Work instructions
Nothing in the records may be changed; reproduce all of them.

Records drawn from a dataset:
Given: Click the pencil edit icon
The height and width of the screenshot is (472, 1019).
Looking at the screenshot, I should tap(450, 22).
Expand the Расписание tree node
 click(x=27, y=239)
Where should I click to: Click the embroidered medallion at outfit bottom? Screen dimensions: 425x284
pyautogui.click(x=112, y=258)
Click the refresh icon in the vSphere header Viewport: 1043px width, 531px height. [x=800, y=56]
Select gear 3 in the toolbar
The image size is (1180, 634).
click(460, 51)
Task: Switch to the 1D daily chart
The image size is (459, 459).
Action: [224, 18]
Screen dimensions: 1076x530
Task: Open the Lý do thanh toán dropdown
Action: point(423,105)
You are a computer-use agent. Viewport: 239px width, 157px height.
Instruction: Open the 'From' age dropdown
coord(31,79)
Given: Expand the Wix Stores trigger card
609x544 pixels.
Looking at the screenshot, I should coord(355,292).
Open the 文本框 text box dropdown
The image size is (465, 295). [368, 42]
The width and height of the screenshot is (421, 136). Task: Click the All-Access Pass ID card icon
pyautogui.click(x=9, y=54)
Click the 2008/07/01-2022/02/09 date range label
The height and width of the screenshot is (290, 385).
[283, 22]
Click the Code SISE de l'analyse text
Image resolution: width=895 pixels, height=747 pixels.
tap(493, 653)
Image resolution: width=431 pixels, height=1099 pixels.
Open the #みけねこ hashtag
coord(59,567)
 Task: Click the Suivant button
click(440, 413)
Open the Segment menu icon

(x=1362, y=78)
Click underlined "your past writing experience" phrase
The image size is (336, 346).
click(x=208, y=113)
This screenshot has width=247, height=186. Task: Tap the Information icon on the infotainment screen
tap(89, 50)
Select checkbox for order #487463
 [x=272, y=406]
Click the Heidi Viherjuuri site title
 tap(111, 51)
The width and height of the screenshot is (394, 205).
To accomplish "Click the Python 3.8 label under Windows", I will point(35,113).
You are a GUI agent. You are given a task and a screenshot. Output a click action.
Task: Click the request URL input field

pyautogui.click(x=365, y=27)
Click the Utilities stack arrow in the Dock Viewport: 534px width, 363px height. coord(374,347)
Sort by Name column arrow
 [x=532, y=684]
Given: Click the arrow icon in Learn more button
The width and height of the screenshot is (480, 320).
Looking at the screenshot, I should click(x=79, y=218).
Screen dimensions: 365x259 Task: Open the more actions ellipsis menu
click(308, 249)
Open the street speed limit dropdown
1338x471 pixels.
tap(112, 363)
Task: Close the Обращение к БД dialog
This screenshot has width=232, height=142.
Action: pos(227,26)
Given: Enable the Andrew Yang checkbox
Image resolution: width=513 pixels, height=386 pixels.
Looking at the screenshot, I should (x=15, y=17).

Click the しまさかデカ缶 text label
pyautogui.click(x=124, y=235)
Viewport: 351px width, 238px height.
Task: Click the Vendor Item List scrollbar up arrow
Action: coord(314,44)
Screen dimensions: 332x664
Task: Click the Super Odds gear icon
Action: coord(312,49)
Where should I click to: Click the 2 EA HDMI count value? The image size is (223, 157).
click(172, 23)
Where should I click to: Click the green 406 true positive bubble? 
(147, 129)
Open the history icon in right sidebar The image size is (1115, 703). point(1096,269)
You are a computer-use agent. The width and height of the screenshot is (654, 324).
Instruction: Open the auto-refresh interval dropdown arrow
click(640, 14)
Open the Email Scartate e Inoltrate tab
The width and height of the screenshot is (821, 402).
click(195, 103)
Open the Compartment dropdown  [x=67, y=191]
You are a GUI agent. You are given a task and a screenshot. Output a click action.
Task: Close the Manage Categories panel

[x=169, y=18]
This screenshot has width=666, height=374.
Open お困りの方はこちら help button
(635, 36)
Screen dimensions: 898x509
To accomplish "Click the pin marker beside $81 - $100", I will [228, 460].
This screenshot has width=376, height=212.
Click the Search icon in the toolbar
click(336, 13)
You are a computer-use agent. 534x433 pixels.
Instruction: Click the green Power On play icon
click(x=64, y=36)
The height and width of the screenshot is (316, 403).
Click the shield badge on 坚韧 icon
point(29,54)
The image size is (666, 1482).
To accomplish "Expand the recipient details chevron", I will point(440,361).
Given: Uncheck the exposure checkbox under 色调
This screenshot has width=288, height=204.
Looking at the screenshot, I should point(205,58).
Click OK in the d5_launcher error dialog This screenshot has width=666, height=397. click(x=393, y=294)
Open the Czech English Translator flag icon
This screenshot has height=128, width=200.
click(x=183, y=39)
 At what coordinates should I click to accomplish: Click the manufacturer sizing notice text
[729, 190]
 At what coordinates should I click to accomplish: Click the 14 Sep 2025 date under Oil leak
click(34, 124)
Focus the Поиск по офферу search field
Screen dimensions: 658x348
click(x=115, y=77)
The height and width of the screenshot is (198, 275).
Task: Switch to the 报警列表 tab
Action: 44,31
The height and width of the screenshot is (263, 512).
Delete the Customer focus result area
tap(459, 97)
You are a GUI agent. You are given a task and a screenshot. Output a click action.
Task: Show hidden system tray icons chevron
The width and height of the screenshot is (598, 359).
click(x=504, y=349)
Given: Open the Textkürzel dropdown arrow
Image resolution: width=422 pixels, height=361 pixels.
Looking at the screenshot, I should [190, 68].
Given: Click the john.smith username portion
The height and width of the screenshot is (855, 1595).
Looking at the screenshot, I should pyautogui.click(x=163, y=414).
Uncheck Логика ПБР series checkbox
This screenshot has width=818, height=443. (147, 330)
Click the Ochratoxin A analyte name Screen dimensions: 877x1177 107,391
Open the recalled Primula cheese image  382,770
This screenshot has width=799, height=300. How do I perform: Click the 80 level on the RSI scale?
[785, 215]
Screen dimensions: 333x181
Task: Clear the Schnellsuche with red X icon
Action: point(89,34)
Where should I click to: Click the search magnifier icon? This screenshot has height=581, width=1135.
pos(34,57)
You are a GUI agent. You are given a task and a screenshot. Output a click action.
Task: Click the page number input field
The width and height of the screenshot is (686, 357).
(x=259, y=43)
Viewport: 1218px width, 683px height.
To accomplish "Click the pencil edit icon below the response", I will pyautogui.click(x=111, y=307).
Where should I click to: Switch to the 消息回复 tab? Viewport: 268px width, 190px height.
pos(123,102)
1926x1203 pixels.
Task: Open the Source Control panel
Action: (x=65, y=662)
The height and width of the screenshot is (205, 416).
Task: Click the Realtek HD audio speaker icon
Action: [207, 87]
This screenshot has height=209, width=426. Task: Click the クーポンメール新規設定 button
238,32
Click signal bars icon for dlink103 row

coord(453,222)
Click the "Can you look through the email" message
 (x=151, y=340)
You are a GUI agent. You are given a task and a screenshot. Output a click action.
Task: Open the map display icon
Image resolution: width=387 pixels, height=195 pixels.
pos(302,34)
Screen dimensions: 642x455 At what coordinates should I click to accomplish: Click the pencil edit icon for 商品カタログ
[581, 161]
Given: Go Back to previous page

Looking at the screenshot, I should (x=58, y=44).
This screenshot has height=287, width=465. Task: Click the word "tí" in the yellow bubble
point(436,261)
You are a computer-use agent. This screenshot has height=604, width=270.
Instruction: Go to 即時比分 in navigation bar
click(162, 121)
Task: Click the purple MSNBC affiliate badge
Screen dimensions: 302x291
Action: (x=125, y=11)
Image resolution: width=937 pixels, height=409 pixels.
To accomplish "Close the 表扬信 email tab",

Task response
Given: Click the pencil edit icon
The height and width of the screenshot is (472, 1019).
Looking at the screenshot, I should tap(450, 22).
Expand the Расписание tree node
 click(x=27, y=239)
Where should I click to: Click the embroidered medallion at outfit bottom? Screen dimensions: 425x284
pyautogui.click(x=112, y=258)
Click the refresh icon in the vSphere header Viewport: 1043px width, 531px height. [x=800, y=56]
Select gear 3 in the toolbar
The image size is (1180, 634).
click(460, 51)
Task: Switch to the 1D daily chart
The image size is (459, 459).
Action: [224, 18]
Screen dimensions: 1076x530
Task: Open the Lý do thanh toán dropdown
Action: point(423,105)
You are a computer-use agent. Viewport: 239px width, 157px height.
Instruction: Open the 'From' age dropdown
coord(31,79)
Given: Expand the Wix Stores trigger card
609x544 pixels.
Looking at the screenshot, I should coord(355,292).
Open the 文本框 text box dropdown
The image size is (465, 295). [368, 42]
The width and height of the screenshot is (421, 136). Task: Click the All-Access Pass ID card icon
pyautogui.click(x=9, y=54)
Click the 2008/07/01-2022/02/09 date range label
The height and width of the screenshot is (290, 385).
[283, 22]
Click the Code SISE de l'analyse text
Image resolution: width=895 pixels, height=747 pixels.
tap(493, 653)
Image resolution: width=431 pixels, height=1099 pixels.
Open the #みけねこ hashtag
coord(59,567)
 Task: Click the Suivant button
click(440, 413)
Open the Segment menu icon

(x=1362, y=78)
Click underlined "your past writing experience" phrase
The image size is (336, 346).
click(x=208, y=113)
This screenshot has width=247, height=186. Task: Tap the Information icon on the infotainment screen
tap(89, 50)
Select checkbox for order #487463
 [x=272, y=406]
Click the Heidi Viherjuuri site title
 tap(111, 51)
The width and height of the screenshot is (394, 205).
To accomplish "Click the Python 3.8 label under Windows", I will point(35,113).
You are a GUI agent. You are given a task and a screenshot. Output a click action.
Task: Click the request URL input field

pyautogui.click(x=365, y=27)
Click the Utilities stack arrow in the Dock Viewport: 534px width, 363px height. coord(374,347)
Sort by Name column arrow
 [x=532, y=684]
Given: Click the arrow icon in Learn more button
The width and height of the screenshot is (480, 320).
Looking at the screenshot, I should click(x=79, y=218).
Screen dimensions: 365x259 Task: Open the more actions ellipsis menu
click(308, 249)
Open the street speed limit dropdown
1338x471 pixels.
tap(112, 363)
Task: Close the Обращение к БД dialog
This screenshot has width=232, height=142.
Action: pos(227,26)
Given: Enable the Andrew Yang checkbox
Image resolution: width=513 pixels, height=386 pixels.
Looking at the screenshot, I should (x=15, y=17).

Click the しまさかデカ缶 text label
pyautogui.click(x=124, y=235)
Viewport: 351px width, 238px height.
Task: Click the Vendor Item List scrollbar up arrow
Action: coord(314,44)
Screen dimensions: 332x664
Task: Click the Super Odds gear icon
Action: coord(312,49)
Where should I click to: Click the 2 EA HDMI count value? The image size is (223, 157).
click(172, 23)
Where should I click to: Click the green 406 true positive bubble? 
(147, 129)
Open the history icon in right sidebar The image size is (1115, 703). point(1096,269)
You are a computer-use agent. The width and height of the screenshot is (654, 324).
Instruction: Open the auto-refresh interval dropdown arrow
click(640, 14)
Open the Email Scartate e Inoltrate tab
The width and height of the screenshot is (821, 402).
click(195, 103)
Open the Compartment dropdown  [x=67, y=191]
You are a GUI agent. You are given a task and a screenshot. Output a click action.
Task: Close the Manage Categories panel

[x=169, y=18]
This screenshot has width=666, height=374.
Open お困りの方はこちら help button
(635, 36)
Screen dimensions: 898x509
To accomplish "Click the pin marker beside $81 - $100", I will [228, 460].
This screenshot has width=376, height=212.
Click the Search icon in the toolbar
click(336, 13)
You are a computer-use agent. 534x433 pixels.
Instruction: Click the green Power On play icon
click(x=64, y=36)
The height and width of the screenshot is (316, 403).
Click the shield badge on 坚韧 icon
point(29,54)
The image size is (666, 1482).
To accomplish "Expand the recipient details chevron", I will point(440,361).
Given: Uncheck the exposure checkbox under 色调
This screenshot has width=288, height=204.
Looking at the screenshot, I should point(205,58).
Click OK in the d5_launcher error dialog This screenshot has width=666, height=397. click(x=393, y=294)
Open the Czech English Translator flag icon
This screenshot has height=128, width=200.
click(x=183, y=39)
 At what coordinates should I click to accomplish: Click the manufacturer sizing notice text
[729, 190]
 At what coordinates should I click to accomplish: Click the 14 Sep 2025 date under Oil leak
click(34, 124)
Focus the Поиск по офферу search field
Screen dimensions: 658x348
click(x=115, y=77)
The height and width of the screenshot is (198, 275).
Task: Switch to the 报警列表 tab
Action: 44,31
The height and width of the screenshot is (263, 512).
Delete the Customer focus result area
tap(459, 97)
You are a GUI agent. You are given a task and a screenshot. Output a click action.
Task: Show hidden system tray icons chevron
The width and height of the screenshot is (598, 359).
click(x=504, y=349)
Given: Open the Textkürzel dropdown arrow
Image resolution: width=422 pixels, height=361 pixels.
Looking at the screenshot, I should [190, 68].
Given: Click the john.smith username portion
The height and width of the screenshot is (855, 1595).
Looking at the screenshot, I should pyautogui.click(x=163, y=414).
Uncheck Логика ПБР series checkbox
This screenshot has width=818, height=443. (147, 330)
Click the Ochratoxin A analyte name Screen dimensions: 877x1177 107,391
Open the recalled Primula cheese image  382,770
This screenshot has width=799, height=300. How do I perform: Click the 80 level on the RSI scale?
[785, 215]
Screen dimensions: 333x181
Task: Clear the Schnellsuche with red X icon
Action: point(89,34)
Where should I click to: Click the search magnifier icon? This screenshot has height=581, width=1135.
pos(34,57)
You are a GUI agent. You are given a task and a screenshot. Output a click action.
Task: Click the page number input field
The width and height of the screenshot is (686, 357).
(x=259, y=43)
Viewport: 1218px width, 683px height.
To accomplish "Click the pencil edit icon below the response", I will pyautogui.click(x=111, y=307).
Where should I click to: Switch to the 消息回复 tab? Viewport: 268px width, 190px height.
pos(123,102)
1926x1203 pixels.
Task: Open the Source Control panel
Action: (x=65, y=662)
The height and width of the screenshot is (205, 416).
Task: Click the Realtek HD audio speaker icon
Action: [207, 87]
This screenshot has height=209, width=426. Task: Click the クーポンメール新規設定 button
238,32
Click signal bars icon for dlink103 row

coord(453,222)
Click the "Can you look through the email" message
 (x=151, y=340)
You are a GUI agent. You are given a task and a screenshot. Output a click action.
Task: Open the map display icon
Image resolution: width=387 pixels, height=195 pixels.
pos(302,34)
Screen dimensions: 642x455 At what coordinates should I click to accomplish: Click the pencil edit icon for 商品カタログ
[581, 161]
Given: Go Back to previous page

Looking at the screenshot, I should (x=58, y=44).
This screenshot has height=287, width=465. Task: Click the word "tí" in the yellow bubble
point(436,261)
You are a computer-use agent. This screenshot has height=604, width=270.
Instruction: Go to 即時比分 in navigation bar
click(162, 121)
Task: Click the purple MSNBC affiliate badge
Screen dimensions: 302x291
Action: (x=125, y=11)
Image resolution: width=937 pixels, height=409 pixels.
To accomplish "Close the 表扬信 email tab",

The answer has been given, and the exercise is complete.